**Task details:**
Look through the entries that follow and return each line that has the string "radio".

[Dataset entries]
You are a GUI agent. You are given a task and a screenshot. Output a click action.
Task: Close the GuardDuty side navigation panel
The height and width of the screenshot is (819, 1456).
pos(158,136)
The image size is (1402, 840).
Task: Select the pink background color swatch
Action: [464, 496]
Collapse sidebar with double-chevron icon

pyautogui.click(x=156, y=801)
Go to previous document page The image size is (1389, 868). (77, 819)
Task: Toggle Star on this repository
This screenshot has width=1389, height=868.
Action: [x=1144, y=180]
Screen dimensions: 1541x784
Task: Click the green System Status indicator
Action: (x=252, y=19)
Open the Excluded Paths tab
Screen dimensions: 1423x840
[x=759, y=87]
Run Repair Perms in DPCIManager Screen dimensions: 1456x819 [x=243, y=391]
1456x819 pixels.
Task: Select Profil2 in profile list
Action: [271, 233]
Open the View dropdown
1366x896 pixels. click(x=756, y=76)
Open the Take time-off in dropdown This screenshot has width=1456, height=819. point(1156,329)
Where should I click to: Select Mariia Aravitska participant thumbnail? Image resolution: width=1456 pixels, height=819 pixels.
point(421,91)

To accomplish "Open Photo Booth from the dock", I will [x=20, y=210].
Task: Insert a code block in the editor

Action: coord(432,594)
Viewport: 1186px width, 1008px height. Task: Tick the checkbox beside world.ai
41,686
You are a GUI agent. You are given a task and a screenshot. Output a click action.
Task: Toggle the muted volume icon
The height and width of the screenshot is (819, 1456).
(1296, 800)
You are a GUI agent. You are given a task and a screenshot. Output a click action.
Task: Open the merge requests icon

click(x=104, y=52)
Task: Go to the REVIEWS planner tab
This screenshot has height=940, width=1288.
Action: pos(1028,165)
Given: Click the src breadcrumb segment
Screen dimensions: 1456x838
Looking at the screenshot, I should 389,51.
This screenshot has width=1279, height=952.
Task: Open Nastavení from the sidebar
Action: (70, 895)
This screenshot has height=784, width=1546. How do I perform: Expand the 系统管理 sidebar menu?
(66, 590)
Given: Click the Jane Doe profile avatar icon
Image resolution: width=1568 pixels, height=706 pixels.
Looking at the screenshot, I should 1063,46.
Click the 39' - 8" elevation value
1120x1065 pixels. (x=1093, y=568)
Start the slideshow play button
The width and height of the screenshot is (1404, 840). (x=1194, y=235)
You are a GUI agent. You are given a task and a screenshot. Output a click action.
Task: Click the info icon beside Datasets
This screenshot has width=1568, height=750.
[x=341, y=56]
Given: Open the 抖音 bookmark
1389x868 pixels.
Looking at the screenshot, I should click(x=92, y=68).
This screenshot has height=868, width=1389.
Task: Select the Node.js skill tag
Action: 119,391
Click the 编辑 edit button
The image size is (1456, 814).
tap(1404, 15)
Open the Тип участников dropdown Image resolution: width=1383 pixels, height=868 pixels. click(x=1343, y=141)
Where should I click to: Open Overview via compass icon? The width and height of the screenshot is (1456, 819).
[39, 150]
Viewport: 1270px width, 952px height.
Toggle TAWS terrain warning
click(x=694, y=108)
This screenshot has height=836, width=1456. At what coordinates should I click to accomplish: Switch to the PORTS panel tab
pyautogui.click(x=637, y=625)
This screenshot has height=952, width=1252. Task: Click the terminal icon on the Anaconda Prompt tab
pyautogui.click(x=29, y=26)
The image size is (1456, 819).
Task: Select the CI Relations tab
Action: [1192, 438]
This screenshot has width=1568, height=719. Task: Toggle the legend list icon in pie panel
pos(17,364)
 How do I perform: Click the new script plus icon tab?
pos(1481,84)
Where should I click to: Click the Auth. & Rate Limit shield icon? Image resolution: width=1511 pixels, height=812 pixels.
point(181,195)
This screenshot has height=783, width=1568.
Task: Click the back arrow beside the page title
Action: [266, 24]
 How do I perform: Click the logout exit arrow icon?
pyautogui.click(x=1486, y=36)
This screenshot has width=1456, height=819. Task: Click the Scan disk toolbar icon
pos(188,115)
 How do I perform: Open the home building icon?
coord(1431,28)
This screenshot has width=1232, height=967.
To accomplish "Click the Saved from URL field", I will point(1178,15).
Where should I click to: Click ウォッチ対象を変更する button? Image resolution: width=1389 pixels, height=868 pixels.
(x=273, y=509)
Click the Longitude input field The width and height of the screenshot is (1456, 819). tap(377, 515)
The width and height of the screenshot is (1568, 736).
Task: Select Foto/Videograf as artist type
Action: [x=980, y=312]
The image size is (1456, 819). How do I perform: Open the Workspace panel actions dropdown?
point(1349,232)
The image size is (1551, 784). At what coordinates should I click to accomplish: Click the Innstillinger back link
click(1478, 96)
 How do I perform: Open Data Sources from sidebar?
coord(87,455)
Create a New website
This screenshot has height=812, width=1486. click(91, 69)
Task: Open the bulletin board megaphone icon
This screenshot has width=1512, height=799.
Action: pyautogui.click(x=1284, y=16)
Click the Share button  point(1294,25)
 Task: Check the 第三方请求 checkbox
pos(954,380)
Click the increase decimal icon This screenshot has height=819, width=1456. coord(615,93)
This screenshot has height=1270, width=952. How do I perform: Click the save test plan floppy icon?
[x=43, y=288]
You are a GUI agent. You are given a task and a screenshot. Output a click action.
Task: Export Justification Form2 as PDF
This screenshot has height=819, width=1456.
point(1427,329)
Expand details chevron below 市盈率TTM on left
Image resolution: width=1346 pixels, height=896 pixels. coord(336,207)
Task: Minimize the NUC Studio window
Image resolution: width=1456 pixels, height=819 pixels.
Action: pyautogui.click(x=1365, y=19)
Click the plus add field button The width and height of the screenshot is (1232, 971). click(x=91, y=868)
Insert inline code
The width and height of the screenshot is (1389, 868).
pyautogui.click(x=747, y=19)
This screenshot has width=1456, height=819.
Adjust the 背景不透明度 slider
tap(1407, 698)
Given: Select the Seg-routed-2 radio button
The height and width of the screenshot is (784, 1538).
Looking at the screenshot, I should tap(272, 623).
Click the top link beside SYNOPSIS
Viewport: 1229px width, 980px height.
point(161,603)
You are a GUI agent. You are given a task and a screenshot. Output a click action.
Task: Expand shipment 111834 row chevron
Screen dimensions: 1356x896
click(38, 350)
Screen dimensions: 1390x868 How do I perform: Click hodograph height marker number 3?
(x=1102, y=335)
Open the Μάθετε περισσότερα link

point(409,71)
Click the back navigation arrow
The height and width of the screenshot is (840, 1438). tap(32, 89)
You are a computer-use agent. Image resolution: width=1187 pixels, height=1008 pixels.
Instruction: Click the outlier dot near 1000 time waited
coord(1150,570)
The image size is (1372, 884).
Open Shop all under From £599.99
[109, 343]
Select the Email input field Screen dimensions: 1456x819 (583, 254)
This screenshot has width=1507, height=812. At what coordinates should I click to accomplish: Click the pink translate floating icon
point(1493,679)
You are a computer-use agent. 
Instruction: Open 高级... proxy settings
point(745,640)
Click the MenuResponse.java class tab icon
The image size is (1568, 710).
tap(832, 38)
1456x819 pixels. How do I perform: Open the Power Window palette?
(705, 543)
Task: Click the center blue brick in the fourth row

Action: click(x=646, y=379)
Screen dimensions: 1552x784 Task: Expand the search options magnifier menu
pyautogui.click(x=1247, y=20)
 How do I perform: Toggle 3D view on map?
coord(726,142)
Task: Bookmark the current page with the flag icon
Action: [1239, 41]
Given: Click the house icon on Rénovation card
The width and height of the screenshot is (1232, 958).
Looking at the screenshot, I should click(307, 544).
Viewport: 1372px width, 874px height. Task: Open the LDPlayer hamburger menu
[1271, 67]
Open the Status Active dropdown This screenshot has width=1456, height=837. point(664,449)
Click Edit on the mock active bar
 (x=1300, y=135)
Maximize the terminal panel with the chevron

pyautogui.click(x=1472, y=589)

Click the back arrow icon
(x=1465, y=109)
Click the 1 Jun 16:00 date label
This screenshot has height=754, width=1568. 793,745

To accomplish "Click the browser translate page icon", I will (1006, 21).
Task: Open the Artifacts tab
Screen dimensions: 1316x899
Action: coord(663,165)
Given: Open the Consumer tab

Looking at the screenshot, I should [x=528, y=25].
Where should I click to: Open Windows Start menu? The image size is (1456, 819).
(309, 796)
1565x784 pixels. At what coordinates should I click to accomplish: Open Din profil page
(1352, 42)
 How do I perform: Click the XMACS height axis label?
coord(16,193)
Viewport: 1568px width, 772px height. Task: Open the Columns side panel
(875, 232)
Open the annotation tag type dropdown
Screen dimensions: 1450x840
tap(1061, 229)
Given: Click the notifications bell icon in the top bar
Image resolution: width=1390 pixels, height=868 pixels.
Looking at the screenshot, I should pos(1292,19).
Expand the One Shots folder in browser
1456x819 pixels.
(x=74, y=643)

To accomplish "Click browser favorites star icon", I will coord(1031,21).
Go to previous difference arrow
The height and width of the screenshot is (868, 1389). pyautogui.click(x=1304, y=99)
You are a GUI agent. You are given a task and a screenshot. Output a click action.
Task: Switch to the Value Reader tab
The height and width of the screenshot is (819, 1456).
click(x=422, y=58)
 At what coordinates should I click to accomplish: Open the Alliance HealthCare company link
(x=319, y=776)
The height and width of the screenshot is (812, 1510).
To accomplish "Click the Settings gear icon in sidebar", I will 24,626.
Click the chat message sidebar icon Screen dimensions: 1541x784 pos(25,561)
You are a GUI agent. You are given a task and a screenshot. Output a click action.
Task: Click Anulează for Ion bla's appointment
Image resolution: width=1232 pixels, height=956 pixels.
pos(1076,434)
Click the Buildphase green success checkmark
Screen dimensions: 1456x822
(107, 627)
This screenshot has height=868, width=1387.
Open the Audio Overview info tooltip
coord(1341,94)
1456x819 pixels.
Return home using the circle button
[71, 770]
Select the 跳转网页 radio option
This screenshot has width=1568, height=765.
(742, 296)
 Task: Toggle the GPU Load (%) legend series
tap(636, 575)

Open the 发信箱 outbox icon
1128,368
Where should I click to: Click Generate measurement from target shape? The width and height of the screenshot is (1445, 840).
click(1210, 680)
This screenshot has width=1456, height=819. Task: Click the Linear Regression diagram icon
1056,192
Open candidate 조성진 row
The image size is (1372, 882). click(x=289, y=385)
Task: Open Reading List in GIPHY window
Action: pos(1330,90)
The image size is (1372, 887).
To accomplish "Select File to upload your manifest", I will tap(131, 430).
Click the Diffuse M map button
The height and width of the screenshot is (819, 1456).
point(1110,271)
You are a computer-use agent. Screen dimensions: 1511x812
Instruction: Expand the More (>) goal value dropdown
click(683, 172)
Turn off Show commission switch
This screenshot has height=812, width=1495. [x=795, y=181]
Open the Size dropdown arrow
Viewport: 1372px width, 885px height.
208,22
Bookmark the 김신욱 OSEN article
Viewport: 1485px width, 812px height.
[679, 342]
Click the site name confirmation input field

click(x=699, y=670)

**The answer:**
Given: Select the Seg-routed-2 radio button
Select the 跳转网页 radio option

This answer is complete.